Probabilistic Precipitation Nowcasting with Rectified Flow Transformers
Abstract
Accurate weather forecasts are essential across various domains and are safety-critical in extreme weather conditions.Compared to simulation-based forecasting, data-driven approaches show greater efficiency, enabling short-term, high-resolution nowcasting.In particular, diffusion models proved effective in weather nowcasting due to their strong probabilistic foundation.However, existing methods rely on deterministic compression to reduce the complexity of high-dimensional weather data, limiting their ability to capture uncertainty in the decoding process.In this work, we introduce FREUD, a Frame-wise Encoder and United Decoder model based on rectified flow transformers for efficient compression of spatio-temporal weather data.

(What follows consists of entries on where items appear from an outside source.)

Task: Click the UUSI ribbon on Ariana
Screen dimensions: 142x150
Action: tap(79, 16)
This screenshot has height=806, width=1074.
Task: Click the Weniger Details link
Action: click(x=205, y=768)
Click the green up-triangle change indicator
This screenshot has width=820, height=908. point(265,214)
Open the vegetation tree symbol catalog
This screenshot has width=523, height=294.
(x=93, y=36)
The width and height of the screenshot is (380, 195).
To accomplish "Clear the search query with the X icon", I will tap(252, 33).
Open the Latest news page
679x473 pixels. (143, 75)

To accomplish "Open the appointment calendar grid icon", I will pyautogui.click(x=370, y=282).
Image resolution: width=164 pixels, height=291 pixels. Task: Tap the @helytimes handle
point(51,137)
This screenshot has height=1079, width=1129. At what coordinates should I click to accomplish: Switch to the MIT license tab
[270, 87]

Frame-wise encoding enables continuous forecast updates, while the unified video decoder ensures temporal consistency. Our uncertainty-preserving first stage allows us to capture aleatoric uncertainty through ensembling, which is particularly beneficial for extreme weather events with high decoding variability. We achieve state-of-the-art performance in precipitation nowcasting with a compact latent-space rectified flow transformer on the SEVIR benchmark and show further performance gains by scaling model size. With FREUD and the latent rectified flow model, we aim to push the boundaries of data-driven weather nowcasting.